Les actions positives sont celles qui sont exemptes d’émotions perturbatrices et qui, au contraire, sont motivées par la générosité, l’amour, la compassion et le discernement. Elles tendent à avoir des conséquences positives pour nous et/ou pour les autres.

Dans le bouddhisme, une action n’est ni bien ni mal en elle-même, mais est favorable ou défavorable selon la motivation et l’état d’esprit qui la sous-tend. Il s’agit de développer la conscience que les actes dans lesquels nous nous engageons nous éloignent ou nous rapprochent de notre but. Ce qui induit une clarification de notre motivation, qu’est-ce que je veux vraiment, vers quoi je souhaite aller et qu’est-ce que je suis prête à mettre en oeuvre pour y parvenir.

Sur base d’une conscience des conséquences de nos actions des corps, parole, esprit, il s’agit d’être attentif à ne pas se laisser emporter par les mouvements émotionnels qui nous traversent, mais s’entrainer, encore et encore, à ne pas les suivre.

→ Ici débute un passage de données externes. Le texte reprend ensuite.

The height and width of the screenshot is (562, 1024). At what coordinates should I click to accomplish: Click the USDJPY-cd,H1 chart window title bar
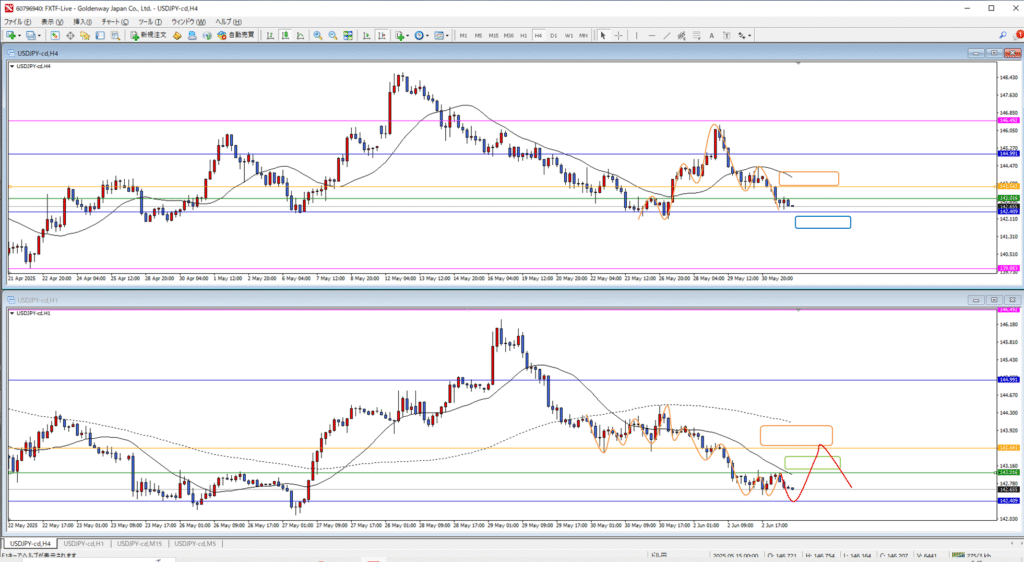500,300
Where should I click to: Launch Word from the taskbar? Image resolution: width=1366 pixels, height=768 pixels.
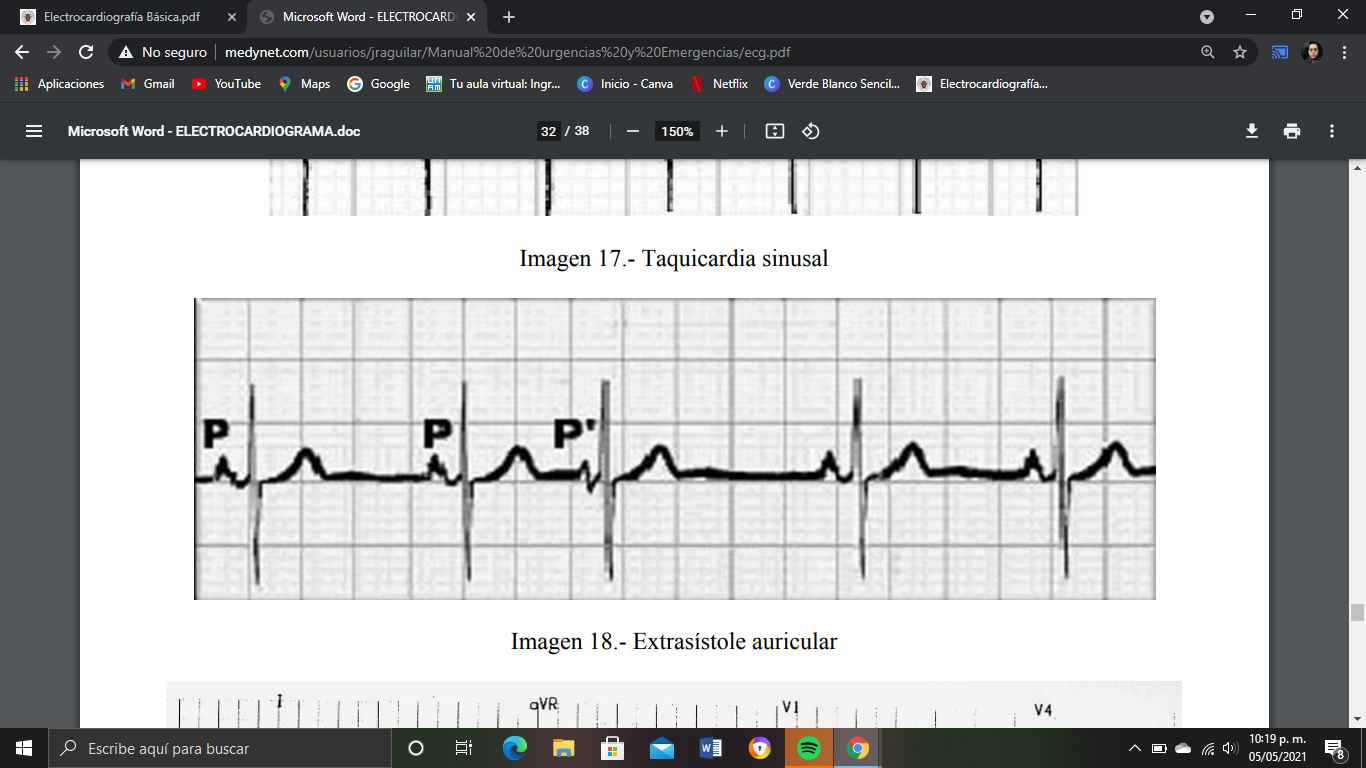712,748
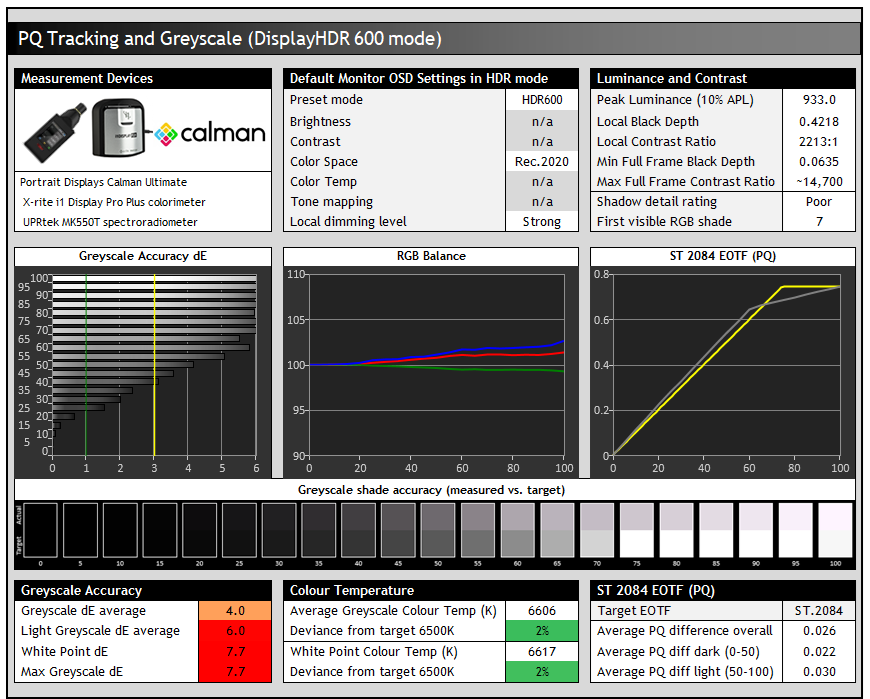Screen dimensions: 870x699
Task: Select the greyscale shade swatch labeled 50
Action: pos(438,529)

Cet entrainement se cultive dans la méditation et se décline dans nos relations au quotidien.

Le respect de soi comme respect de son éthique

En respectant l’éthique que nous choisissons, parce qu’elle est un soutien, un guide vers le but visé, nous nous respectons en ce sens que nous mettons en oeuvre ce qui est le plus important pour nous. Ce faisant, nous assumons la responsabilité de nos actes et de notre chemin.

De plus, c’est parce que nous posons ce regard bienveillant et vigilant sur nous-même que nous pouvons considérer les autres avec cette même vision. Ainsi, se respecter soi-même amène, de façon naturelle, à respecter les autres et leurs propres valeurs.

Se respecter, c’est vivre l’éthique, attentif à ne pas nuire et à accomplir le bienfait d’autrui, en considérant nos manques, en s’appuyant sur nos ressources et en cultivant une plus vaste connaissance de notre fonctionnement.